PROVIDED DATA -
——
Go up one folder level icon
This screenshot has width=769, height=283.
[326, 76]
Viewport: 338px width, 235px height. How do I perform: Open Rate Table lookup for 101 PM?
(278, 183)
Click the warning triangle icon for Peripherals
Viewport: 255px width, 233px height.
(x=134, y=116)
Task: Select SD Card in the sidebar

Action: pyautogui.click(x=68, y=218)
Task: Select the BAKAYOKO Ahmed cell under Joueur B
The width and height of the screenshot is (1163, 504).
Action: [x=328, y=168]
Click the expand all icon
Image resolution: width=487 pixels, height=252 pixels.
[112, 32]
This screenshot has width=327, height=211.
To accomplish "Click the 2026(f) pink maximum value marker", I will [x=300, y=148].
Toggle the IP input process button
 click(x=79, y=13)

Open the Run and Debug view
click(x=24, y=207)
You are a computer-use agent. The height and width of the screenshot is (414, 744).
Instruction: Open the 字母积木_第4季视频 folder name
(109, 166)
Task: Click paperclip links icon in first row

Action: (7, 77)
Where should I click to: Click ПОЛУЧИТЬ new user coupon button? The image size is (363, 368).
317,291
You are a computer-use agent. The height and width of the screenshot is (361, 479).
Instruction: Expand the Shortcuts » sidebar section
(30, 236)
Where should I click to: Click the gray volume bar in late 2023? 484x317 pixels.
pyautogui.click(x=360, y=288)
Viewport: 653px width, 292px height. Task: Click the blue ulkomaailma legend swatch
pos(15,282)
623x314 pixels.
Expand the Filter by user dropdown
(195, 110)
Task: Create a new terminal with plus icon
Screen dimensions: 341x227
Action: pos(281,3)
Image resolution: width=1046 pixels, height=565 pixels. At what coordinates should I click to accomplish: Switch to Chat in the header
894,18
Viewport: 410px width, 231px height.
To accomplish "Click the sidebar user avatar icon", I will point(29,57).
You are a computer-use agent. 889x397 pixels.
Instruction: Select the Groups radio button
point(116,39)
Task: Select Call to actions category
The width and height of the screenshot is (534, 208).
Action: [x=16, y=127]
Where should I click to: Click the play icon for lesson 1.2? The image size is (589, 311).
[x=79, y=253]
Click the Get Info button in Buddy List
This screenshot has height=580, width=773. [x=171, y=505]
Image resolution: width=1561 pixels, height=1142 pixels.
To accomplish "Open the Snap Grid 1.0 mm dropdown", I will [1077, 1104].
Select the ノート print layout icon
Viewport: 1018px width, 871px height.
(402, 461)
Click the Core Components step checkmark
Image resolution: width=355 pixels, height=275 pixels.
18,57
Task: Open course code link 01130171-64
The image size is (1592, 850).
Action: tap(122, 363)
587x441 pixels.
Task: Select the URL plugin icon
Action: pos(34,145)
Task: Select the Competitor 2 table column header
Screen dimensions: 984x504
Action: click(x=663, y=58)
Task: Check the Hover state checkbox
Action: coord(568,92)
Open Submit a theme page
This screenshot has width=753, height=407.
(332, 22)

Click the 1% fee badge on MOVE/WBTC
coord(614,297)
——
TASK ITEM - All lines from the one that contains "Task: Select Call to actions category" to the last line above must be given again exactly, with both included and nothing added.

TASK ANSWER -
Task: Select Call to actions category
The width and height of the screenshot is (534, 208).
Action: [x=16, y=127]
Where should I click to: Click the play icon for lesson 1.2? The image size is (589, 311).
[x=79, y=253]
Click the Get Info button in Buddy List
This screenshot has height=580, width=773. [x=171, y=505]
Image resolution: width=1561 pixels, height=1142 pixels.
To accomplish "Open the Snap Grid 1.0 mm dropdown", I will [1077, 1104].
Select the ノート print layout icon
Viewport: 1018px width, 871px height.
(402, 461)
Click the Core Components step checkmark
Image resolution: width=355 pixels, height=275 pixels.
18,57
Task: Open course code link 01130171-64
The image size is (1592, 850).
Action: tap(122, 363)
587x441 pixels.
Task: Select the URL plugin icon
Action: pos(34,145)
Task: Select the Competitor 2 table column header
Screen dimensions: 984x504
Action: click(x=663, y=58)
Task: Check the Hover state checkbox
Action: coord(568,92)
Open Submit a theme page
This screenshot has width=753, height=407.
(332, 22)

Click the 1% fee badge on MOVE/WBTC
coord(614,297)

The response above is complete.